- **Description of the task**:
Wherever an image appears in the records, exclude it, and reproduce everything else exactly.

---

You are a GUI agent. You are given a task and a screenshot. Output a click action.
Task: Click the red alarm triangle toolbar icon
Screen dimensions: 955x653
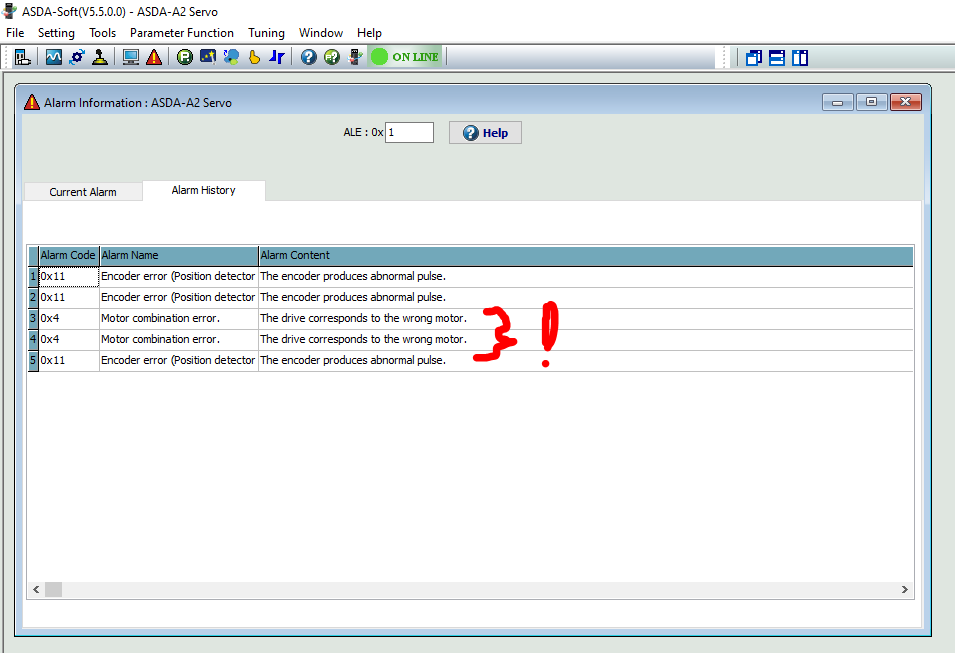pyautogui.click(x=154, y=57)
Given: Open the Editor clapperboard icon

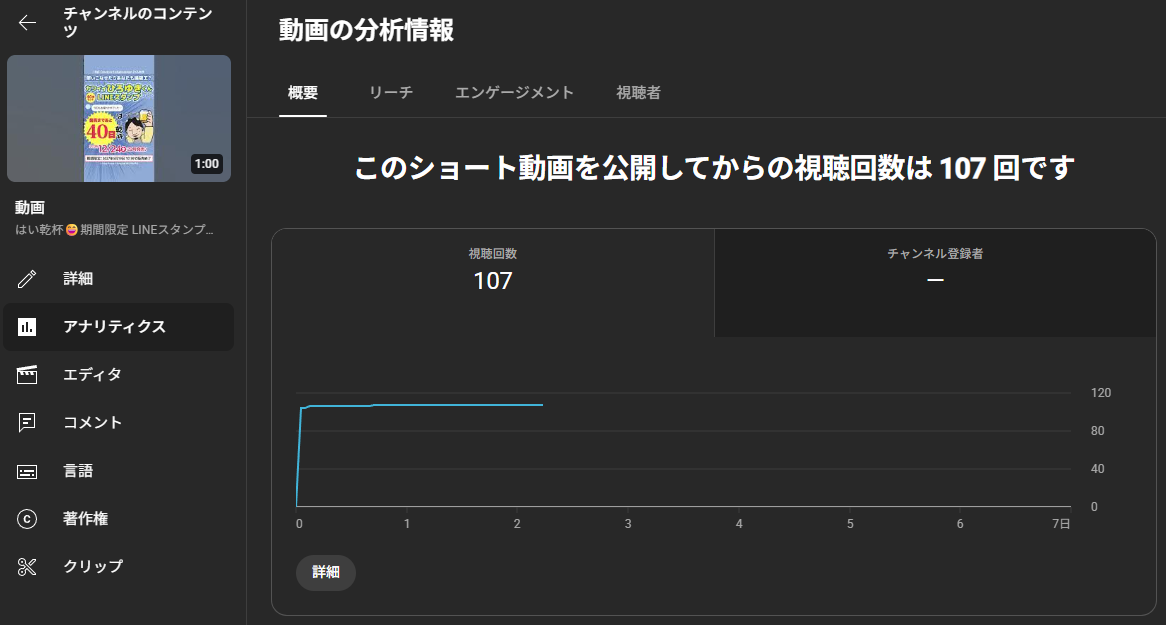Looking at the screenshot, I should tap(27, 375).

---

- **Exercise answer**:
You are a GUI agent. You are given a task and a screenshot. Output a click action.
Task: Click the red alarm triangle toolbar icon
Screen dimensions: 955x653
pyautogui.click(x=154, y=57)
Given: Open the Editor clapperboard icon

Looking at the screenshot, I should tap(27, 375).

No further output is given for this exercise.